Exploring the anti-inflammatory effects of Radix Curcumae essential oil in pulmonary sarcoidosis via the TLR4/MyD88/NF-κB pathway

Abstract

Background

Pulmonary sarcoidosis (PS) is an immune-mediated disorder characterised by a significant association with various immune cell types including macrophages, T-helper 1 (TH1) cells, and TH17 cells. Dysregulation of immune cell differentiation leads to pronounced inflammatory responses in the pulmonary system, resulting in granuloma formation. Currently, the therapeutic approach for PS predominantly involves the use of immunosuppressive agents. However, the considerable adverse effects associated with these treatments underscore the urgent need to develop novel anti-PS pharmacological interventions.

Purpose

To investigate whether essential oil from Radix Curcumae (RCEO) improves pulmonary function in PS mice by inhibiting inflammation mediated by the Toll-like receptor 4 (TLR4)/myeloid differentiation factor 88 (MyD88)/nuclear factor kappa-B (NF-κB) (TLR4/MyD88/NF-κB) pathway.

Methods

Bioinformatics and network pharmacology methodologies were used to predict potential therapeutic targets of RCEO in the context of PS. The primary components of RCEO were analysed using gas chromatography-mass spectrometry. A murine model of PS was established by induction with Propionibacterium acnes, and alterations in pulmonary function were evaluated using whole-body plethysmography. An enzyme-linked immunosorbent assay was used to measure changes in inflammatory mediators in the blood and bronchoalveolar lavage fluid. Additionally, flow cytometry was performed to determine the differentiation of CD4+ T cells into TH1 and TH17 subsets in the lung tissues of mice in the model group. Immunofluorescence analysis was used to quantify the differentiation of macrophages into M1 and M2 phenotypes in the lung tissues. Polymerase chain reaction (PCR) and western blotting (WB) were used to assess alterations in the mRNAs expression levels and proteins associated with the TLR4/MyD88/NF-κB signalling pathway in pulmonary tissues.

Results

Bioinformatics and network pharmacology predictions suggested that the therapeutic effects of RCEO on PS are linked to the modulation of inflammation via the TLR4/MyD88/NF-κB pathway. In a murine model of PS, RCEO significantly reduced pathological alterations in lung tissue and enhanced pulmonary function. Subsequent experimental analyses revealed that RCEO inhibited the differentiation of macrophages into M1-type macrophages and reduced the differentiation of CD4+ T cells into TH1 and TH17 cells, thereby preventing granuloma formation in the mouse pulmonary tissue. Further PCR and WB analyses indicated that RCEO modulated immune cell differentiation by inhibiting inflammation mediated through the TLR4/MyD88/NF-κB signalling pathway.

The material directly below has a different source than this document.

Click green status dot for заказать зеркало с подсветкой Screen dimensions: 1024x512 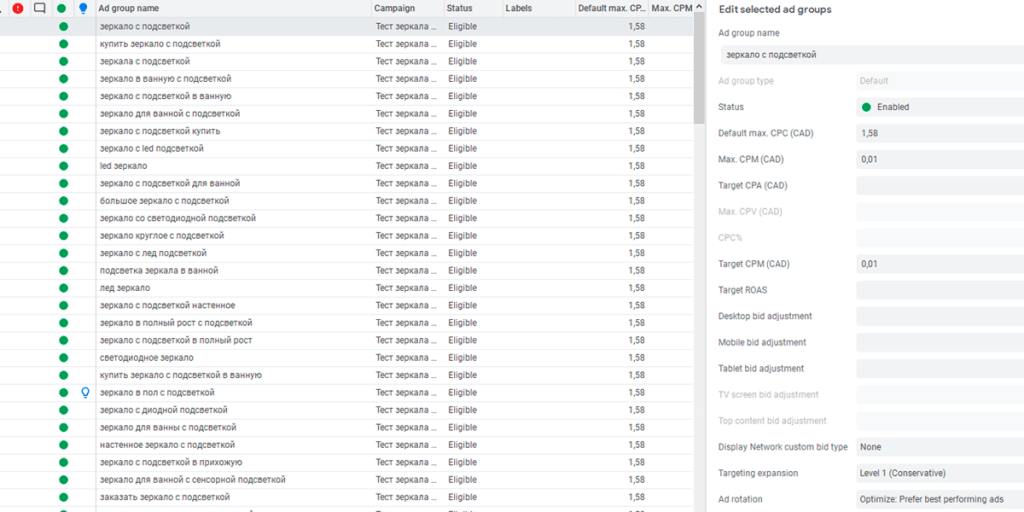(63, 497)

Immunofluorescence experiments demonstrated that RCEO conferred a protective effect against PS by attenuating inflammation in macrophages.

Conclusion

RCEO inhibited the differentiation of macrophages into M1-type macrophages and suppressed the differentiation of CD4+T cells into TH1 and TH17 cells by blocking the inflammatory response mediated by the TLR4/MyD88/NF-κB pathway. This further reduced the formation of granulomas in lung tissue and improved lung function in PS mice.